The second proposed change would increase coverage for transitional care management services under Current Procedural Terminology (CPT) codes 99495 and 99496, involving post-discharge communication with a patient and/or caregiver. Reimbursement of these services will help healthcare providers deliver improved in-home care to at-risk beneficiaries and significantly reduce needless hospital readmissions.

Jonathan Linkous, Chief Executive Officer of the American Telemedicine Association cautiously supports the change and in a statement said, “This is one small step in the right direction.  For 15 years the federal government has placed strict restraints on the use of telehealth while employers, private payers, states and many other nations have moved boldly forward, improving the quality and reducing the cost of care. It is time to unleash the power of modern technology and allow Medicare beneficiaries, regardless of whether they live in a rural area, underserved inner-city, in a clinic or at home to be eligible to receive the benefits of telehealth.”

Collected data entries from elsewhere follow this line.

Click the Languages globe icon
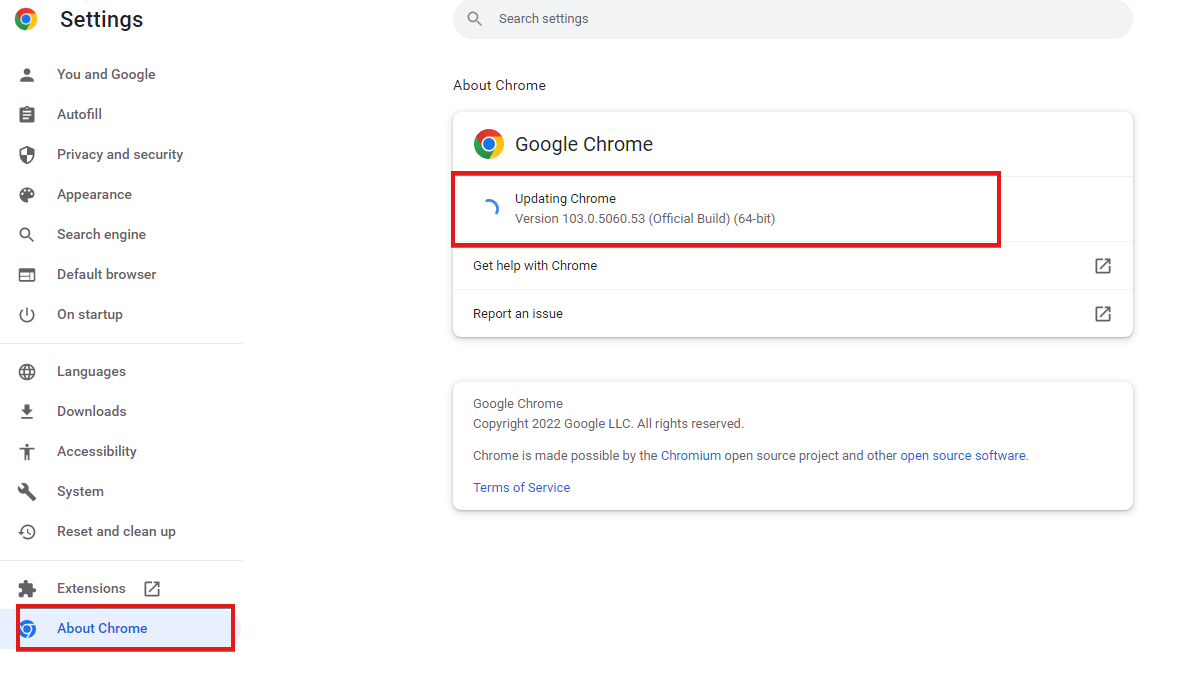This screenshot has width=1187, height=684. tap(27, 372)
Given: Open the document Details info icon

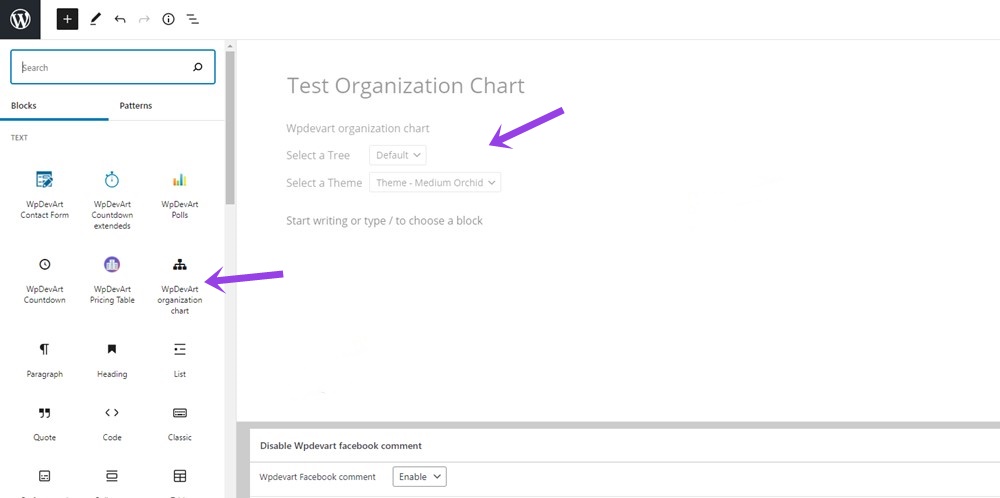Looking at the screenshot, I should point(168,19).
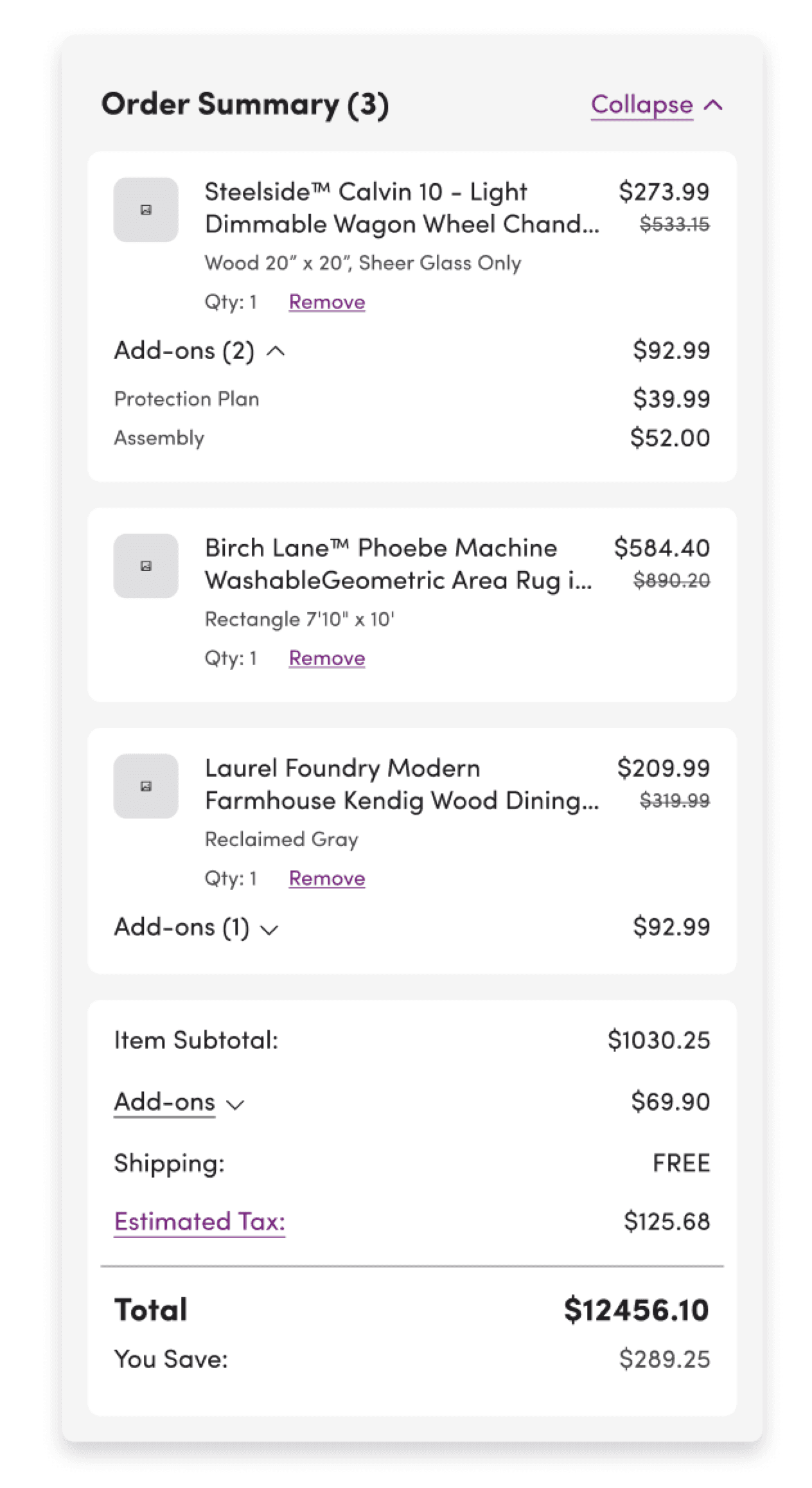Open the Laurel Foundry Kendig dining thumbnail
812x1488 pixels.
point(146,786)
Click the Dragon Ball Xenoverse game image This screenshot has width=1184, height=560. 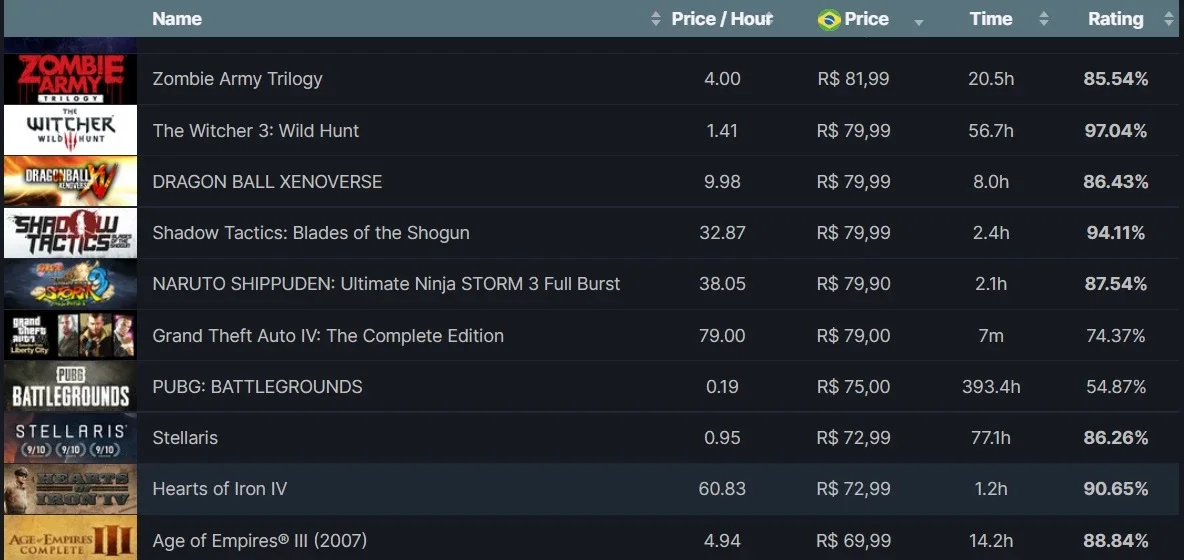70,181
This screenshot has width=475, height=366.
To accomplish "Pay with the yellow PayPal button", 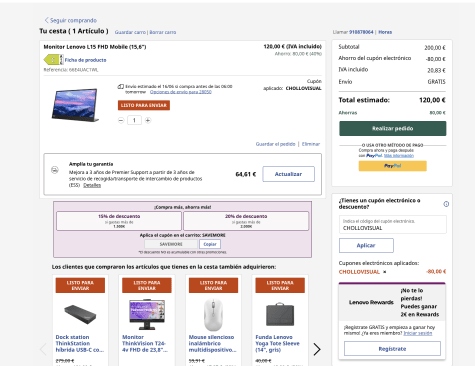I will 392,166.
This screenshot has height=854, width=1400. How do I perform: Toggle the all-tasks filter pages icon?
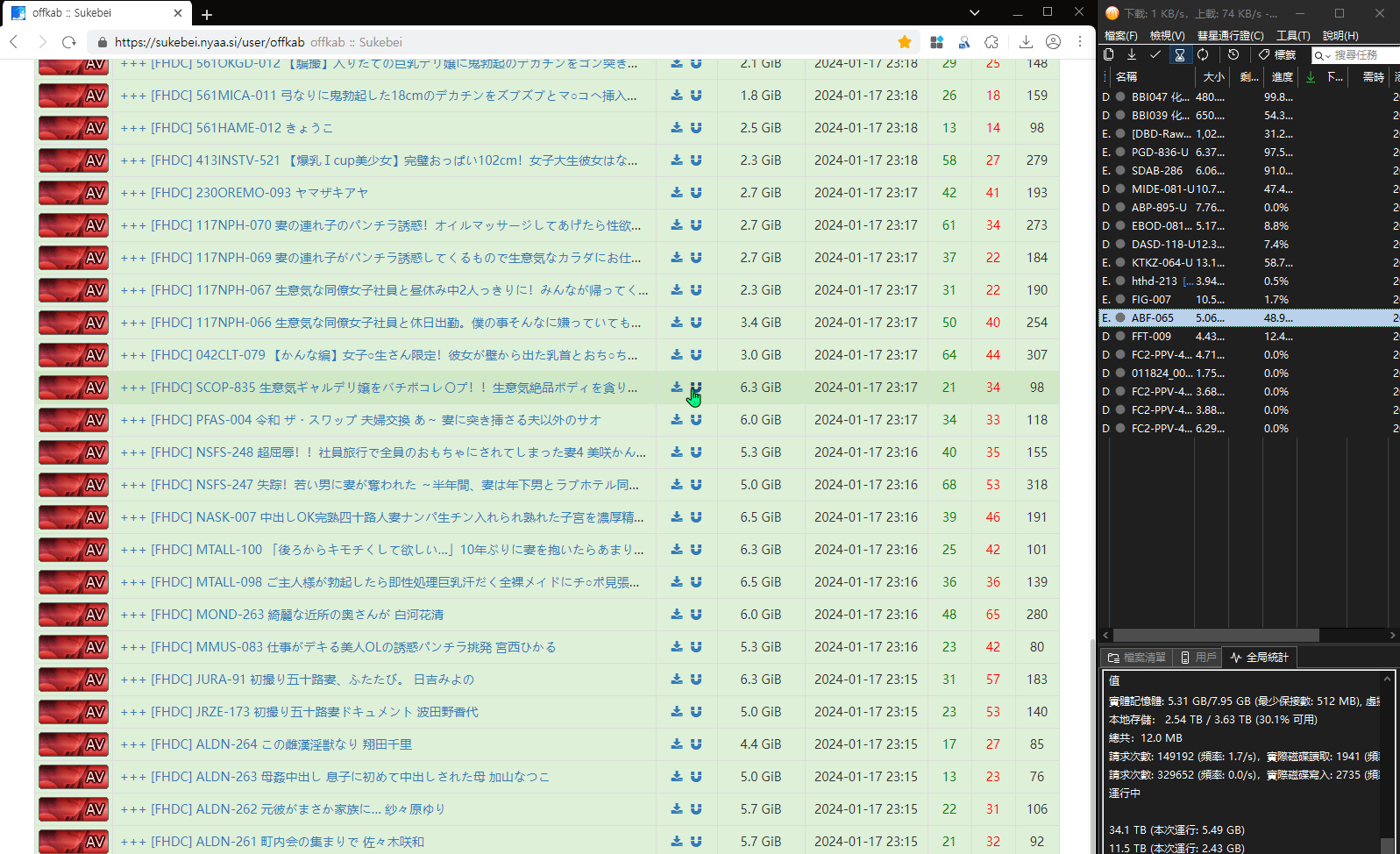pyautogui.click(x=1109, y=54)
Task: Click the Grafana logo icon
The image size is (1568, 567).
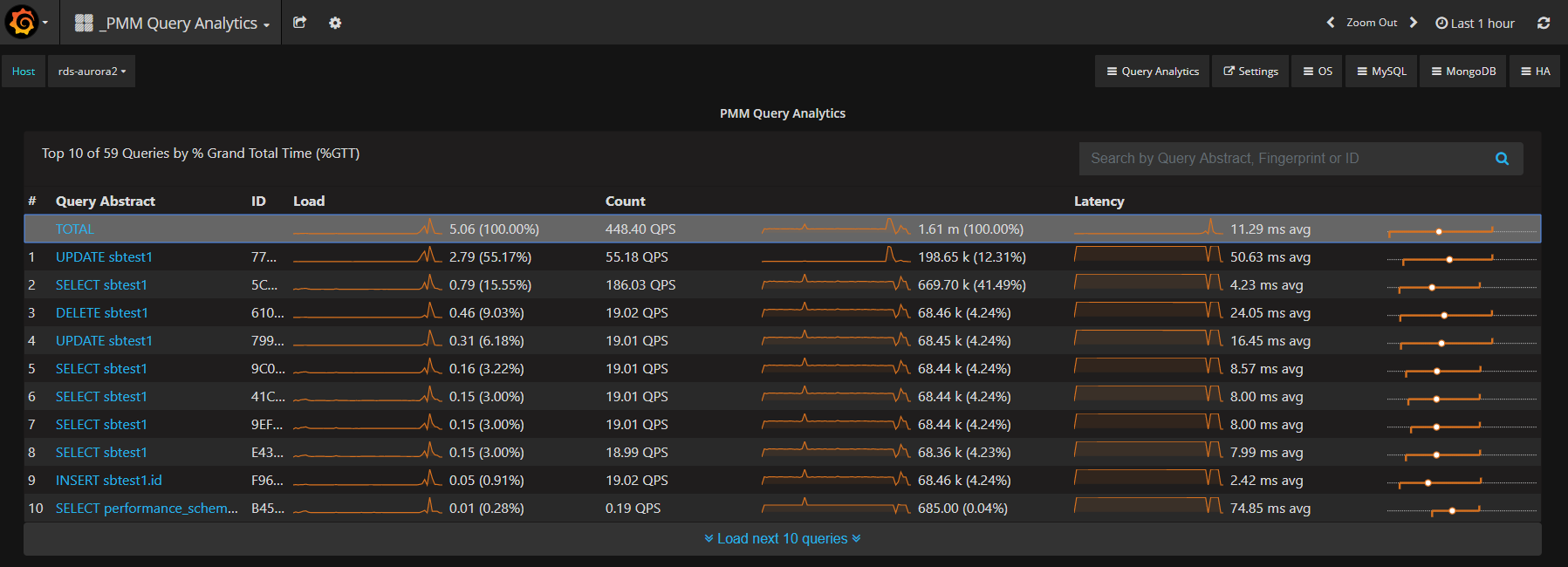Action: (23, 23)
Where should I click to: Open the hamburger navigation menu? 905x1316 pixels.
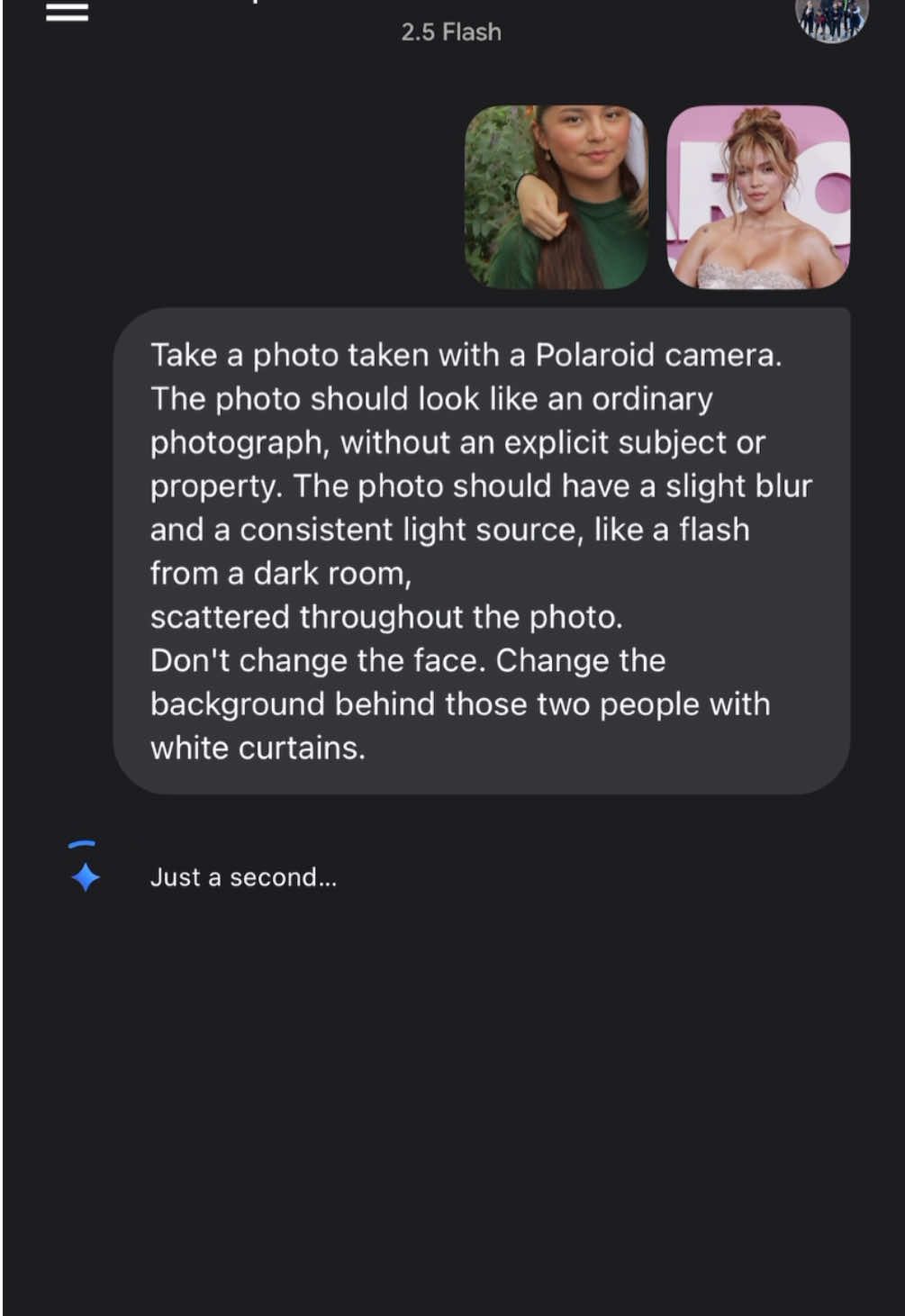point(68,12)
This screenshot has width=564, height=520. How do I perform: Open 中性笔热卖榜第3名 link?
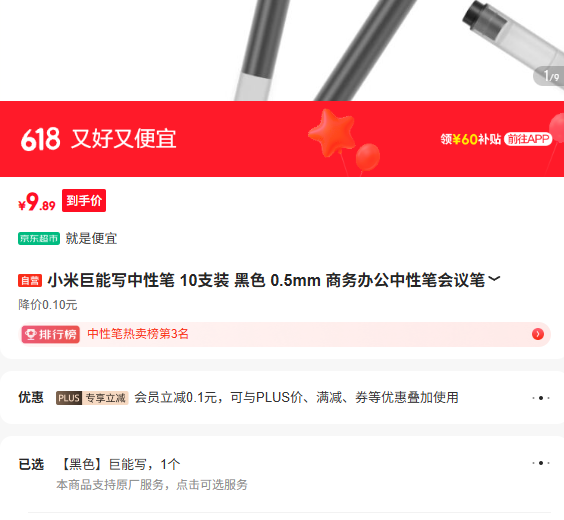[138, 334]
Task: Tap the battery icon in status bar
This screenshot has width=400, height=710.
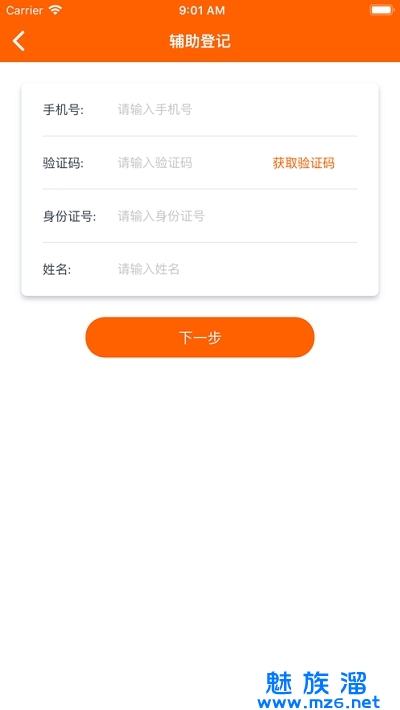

The proposal is currently open for comment and ATA encourages all telemedicine advocates to express their support.  The American Telemedicine Association is the leading international resource and advocate promoting the use of advanced remote medical technologies. ATA and its diverse membership work to fully integrate telemedicine into healthcare systems to improve quality, equity and affordability of healthcare throughout the world.



States are Leading the Way on Telemedicine Expansion

The states of Missouri and Kentucky are the two most recent states that are making significant strides in increased implementation and utilization of telemedicine.  Effective Jan. 1, 2014, a Missouri law (House Bill 986) makes private insurers responsible for reimbursing providers offering telehealth services just as these payers are for in-person services.  The bill states that insurers “shall not deny coverage for a health care service on the basis that the health care service is provided through telehealth if the same service would be covered if provided through face-to-face diagnosis, consultation, or treatment.”  While the new legislation benefits patients with private insurance payers, Missouri law still lacks provision for Medicaid beneficiaries.

In Kentucky, where state laws are in place for private and public payers, the legislators have expanded coverage of telemedicine services for Medicaid beneficiaries so long as these are delivered exclusively by way of interactive video-conferencing. The telehealth services covered by the law are extensive, ranging from mental health evaluations and care management to diabetes and physical therapy consultations.

These most recent events are indicative of individual state legislatures making the most aggressive progress towards removing regulations and passing legislation to accommodate the new technology’s use, while the federal government continues to focus on achieving a last place finish in the race for expansion.

American Telemedicine Association (ATA) CEO Jonathan Linkous said in a public statement recently. “The federal government places unnecessarily strict barriers and restraints on how Medicare patients are served when they deserve access to quality healthcare, regardless of geographic location and technology used.”

Kentucky and Missouri are joining a growing list of states that are realizing the benefit of telemedicine as a cost-effective delivery model for quality healthcare even though the two states have taken different approaches to expand access to telemedicine services. “This is a true win-win scenario,” said Jonathan Linkous, “First, it is a big victory for patients in Kentucky and Missouri, who now have greater access to the best-possible healthcare. It’s also a win for the treasury and taxpayers in those states, who will save significantly on public healthcare costs.”

With healthcare costs rising rapidly and access to specialized care diminishing for many Americans, it is well past a reasonable period of time for the top payer of medical services, the federal healthcare agencies and the U.S. Congress, to pick up the pace on making advances in passing and implementing legislation that will promote the advancement of telemedicine throughout the entire country.